What is being asked – Set out exactly, line by line, the stretch of data below that begins at the line containing "Task: Click the Gävle Kommun logo" and ends at the line containing "Task: Toggle Shrink mode for the sidebar", with both ends kept.

Data for this task –
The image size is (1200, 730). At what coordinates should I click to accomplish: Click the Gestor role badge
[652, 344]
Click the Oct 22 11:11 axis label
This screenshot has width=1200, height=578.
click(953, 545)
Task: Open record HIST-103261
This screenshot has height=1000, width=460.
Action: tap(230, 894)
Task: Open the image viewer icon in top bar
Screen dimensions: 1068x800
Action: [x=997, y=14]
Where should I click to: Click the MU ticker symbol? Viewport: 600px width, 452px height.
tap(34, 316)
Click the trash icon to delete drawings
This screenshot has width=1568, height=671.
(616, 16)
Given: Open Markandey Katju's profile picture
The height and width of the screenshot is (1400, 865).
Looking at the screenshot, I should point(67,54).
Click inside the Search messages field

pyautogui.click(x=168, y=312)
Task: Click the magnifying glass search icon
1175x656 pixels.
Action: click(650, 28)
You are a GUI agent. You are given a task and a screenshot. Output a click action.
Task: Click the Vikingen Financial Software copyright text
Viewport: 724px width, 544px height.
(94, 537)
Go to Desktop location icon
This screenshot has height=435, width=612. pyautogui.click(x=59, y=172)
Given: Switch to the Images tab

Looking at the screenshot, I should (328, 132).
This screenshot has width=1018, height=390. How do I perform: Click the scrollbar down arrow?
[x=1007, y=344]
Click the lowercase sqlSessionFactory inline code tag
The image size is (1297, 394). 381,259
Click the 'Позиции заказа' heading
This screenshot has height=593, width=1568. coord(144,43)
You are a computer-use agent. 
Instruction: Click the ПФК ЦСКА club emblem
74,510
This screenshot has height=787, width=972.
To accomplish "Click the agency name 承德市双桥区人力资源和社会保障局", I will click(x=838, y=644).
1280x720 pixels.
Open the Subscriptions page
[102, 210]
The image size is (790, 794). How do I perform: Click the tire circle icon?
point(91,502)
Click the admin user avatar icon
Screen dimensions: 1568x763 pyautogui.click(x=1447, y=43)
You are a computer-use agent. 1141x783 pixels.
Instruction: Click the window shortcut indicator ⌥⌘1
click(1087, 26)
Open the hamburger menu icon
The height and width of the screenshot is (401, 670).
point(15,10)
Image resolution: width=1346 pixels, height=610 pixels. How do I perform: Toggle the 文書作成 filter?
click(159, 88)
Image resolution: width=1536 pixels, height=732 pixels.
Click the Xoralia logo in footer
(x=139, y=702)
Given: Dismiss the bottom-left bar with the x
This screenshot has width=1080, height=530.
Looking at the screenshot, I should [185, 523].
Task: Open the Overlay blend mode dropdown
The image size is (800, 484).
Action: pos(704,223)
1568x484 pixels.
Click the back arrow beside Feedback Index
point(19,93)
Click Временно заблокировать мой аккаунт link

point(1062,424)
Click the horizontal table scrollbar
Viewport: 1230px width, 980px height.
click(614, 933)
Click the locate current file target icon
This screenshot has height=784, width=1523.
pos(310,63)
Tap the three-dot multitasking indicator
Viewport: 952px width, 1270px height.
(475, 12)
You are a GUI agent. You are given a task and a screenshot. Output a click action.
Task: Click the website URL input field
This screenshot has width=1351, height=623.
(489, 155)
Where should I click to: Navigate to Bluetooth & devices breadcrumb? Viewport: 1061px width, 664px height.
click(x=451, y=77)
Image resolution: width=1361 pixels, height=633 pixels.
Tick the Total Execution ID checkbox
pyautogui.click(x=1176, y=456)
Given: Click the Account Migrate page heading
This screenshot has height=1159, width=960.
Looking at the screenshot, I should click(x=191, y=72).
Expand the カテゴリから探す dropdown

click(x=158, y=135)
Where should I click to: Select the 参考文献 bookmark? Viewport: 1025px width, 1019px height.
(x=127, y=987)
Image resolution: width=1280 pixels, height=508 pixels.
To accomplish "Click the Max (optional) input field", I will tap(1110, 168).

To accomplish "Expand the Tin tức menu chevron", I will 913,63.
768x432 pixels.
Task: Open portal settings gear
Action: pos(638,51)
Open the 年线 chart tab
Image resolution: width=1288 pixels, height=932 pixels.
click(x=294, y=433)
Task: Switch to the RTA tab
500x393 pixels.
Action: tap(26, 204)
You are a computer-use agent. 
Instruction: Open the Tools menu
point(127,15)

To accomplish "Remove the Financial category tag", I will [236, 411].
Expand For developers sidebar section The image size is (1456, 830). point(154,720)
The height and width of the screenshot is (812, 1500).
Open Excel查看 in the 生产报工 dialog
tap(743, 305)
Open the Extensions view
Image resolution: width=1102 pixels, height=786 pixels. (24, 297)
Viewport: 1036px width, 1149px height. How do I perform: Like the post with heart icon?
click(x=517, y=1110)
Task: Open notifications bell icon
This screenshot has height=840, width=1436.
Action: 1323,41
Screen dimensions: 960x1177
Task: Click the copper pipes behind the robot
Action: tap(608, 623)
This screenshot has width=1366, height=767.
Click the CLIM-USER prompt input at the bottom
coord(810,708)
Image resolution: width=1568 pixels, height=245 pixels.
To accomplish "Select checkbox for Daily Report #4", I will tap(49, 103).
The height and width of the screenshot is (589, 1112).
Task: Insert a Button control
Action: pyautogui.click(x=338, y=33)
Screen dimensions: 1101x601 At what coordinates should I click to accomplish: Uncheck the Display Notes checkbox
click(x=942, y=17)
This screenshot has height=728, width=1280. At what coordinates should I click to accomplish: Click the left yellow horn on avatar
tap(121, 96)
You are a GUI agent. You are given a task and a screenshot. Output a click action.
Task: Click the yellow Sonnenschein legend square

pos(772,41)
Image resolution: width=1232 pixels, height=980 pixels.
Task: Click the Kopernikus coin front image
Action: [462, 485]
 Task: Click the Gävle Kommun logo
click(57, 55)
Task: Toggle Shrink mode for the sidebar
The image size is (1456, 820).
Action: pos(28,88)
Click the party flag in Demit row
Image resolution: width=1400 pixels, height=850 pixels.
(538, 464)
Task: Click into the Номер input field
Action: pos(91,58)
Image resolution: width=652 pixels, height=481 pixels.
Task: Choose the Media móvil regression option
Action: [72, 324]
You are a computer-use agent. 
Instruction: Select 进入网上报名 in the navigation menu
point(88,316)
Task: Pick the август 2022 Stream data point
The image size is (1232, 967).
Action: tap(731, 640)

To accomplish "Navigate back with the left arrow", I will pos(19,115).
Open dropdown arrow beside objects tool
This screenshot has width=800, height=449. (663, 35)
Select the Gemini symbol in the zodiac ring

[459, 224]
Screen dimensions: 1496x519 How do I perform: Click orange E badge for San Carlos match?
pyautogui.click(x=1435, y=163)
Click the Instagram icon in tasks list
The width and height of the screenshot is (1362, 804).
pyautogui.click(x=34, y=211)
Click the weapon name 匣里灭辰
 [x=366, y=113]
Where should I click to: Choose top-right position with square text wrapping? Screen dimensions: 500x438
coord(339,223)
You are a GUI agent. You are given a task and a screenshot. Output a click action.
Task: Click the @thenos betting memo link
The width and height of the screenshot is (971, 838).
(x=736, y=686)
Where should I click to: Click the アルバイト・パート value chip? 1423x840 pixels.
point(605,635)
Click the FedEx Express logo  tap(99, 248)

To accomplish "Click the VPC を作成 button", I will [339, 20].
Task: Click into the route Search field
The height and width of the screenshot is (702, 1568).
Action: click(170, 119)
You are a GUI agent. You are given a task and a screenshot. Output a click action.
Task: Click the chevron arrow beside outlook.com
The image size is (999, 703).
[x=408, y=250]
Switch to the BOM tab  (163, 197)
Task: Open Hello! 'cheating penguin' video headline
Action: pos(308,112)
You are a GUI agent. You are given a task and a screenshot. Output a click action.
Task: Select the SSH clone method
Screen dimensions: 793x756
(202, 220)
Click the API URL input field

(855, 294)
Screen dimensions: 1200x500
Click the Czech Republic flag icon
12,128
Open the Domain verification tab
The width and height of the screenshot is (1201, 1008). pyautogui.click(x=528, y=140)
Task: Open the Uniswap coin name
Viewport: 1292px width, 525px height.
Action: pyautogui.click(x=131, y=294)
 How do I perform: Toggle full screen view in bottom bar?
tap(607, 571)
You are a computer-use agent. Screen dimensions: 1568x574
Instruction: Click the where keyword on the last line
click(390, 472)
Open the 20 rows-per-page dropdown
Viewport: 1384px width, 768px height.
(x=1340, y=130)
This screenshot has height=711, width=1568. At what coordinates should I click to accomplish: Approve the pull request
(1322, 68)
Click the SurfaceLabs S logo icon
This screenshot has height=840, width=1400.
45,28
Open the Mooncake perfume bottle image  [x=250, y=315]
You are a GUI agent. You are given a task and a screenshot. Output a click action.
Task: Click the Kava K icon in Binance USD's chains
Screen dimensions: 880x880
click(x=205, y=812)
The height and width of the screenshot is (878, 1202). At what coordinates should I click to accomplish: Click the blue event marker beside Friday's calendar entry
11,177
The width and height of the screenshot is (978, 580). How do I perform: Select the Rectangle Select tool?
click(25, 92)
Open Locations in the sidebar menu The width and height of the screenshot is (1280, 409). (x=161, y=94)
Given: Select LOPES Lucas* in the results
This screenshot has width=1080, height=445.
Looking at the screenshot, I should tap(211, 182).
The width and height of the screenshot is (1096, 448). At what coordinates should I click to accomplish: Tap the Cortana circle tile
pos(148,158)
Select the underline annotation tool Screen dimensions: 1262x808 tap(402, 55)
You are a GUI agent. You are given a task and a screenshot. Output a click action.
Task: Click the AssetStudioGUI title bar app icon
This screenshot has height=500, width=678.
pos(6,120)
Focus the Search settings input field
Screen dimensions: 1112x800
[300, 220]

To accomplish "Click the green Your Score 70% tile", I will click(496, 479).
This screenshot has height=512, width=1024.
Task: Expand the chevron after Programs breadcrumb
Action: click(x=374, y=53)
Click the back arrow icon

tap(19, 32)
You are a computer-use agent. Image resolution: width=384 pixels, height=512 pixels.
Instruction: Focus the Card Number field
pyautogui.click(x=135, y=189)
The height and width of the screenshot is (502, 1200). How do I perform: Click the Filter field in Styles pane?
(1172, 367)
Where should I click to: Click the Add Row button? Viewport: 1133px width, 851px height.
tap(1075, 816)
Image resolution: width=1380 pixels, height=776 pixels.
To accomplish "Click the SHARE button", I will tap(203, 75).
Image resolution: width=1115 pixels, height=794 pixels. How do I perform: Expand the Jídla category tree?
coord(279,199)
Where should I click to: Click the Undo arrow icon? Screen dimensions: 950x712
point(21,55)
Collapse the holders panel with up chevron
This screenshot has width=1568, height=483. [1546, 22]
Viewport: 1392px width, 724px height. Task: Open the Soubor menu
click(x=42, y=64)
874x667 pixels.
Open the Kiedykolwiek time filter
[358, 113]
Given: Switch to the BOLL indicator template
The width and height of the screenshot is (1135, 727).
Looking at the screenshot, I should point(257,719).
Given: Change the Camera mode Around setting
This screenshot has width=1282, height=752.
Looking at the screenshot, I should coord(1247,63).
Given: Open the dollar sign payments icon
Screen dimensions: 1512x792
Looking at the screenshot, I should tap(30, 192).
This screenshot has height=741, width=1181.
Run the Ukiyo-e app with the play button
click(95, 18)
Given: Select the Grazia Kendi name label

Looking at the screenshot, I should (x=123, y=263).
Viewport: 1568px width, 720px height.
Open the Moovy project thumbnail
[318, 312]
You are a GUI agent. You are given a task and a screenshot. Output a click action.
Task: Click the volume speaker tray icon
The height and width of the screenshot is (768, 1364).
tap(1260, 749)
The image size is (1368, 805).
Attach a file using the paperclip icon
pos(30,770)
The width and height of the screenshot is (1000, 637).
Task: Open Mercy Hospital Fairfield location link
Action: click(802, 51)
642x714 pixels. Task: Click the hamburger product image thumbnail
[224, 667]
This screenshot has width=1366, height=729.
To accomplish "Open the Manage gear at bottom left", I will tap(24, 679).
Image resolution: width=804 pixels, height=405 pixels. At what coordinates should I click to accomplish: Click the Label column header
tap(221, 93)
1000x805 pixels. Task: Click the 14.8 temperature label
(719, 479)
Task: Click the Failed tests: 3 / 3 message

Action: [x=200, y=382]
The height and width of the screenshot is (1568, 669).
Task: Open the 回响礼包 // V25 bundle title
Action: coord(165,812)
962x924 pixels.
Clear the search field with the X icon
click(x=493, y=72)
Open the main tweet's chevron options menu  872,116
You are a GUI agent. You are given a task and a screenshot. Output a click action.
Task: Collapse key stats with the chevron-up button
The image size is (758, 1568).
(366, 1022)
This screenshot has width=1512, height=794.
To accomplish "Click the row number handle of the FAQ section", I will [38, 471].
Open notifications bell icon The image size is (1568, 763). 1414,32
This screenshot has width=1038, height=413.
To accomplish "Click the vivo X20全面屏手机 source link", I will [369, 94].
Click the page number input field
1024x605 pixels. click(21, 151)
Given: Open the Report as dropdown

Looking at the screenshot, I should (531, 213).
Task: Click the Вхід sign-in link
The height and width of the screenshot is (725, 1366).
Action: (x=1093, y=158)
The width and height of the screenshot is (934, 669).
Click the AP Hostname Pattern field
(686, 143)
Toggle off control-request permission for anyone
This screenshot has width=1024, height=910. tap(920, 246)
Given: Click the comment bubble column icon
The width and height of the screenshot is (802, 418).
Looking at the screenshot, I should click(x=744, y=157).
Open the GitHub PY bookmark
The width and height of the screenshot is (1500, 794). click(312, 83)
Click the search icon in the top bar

Completed task –
 Task: Click the Gävle Kommun logo
click(57, 55)
Task: Toggle Shrink mode for the sidebar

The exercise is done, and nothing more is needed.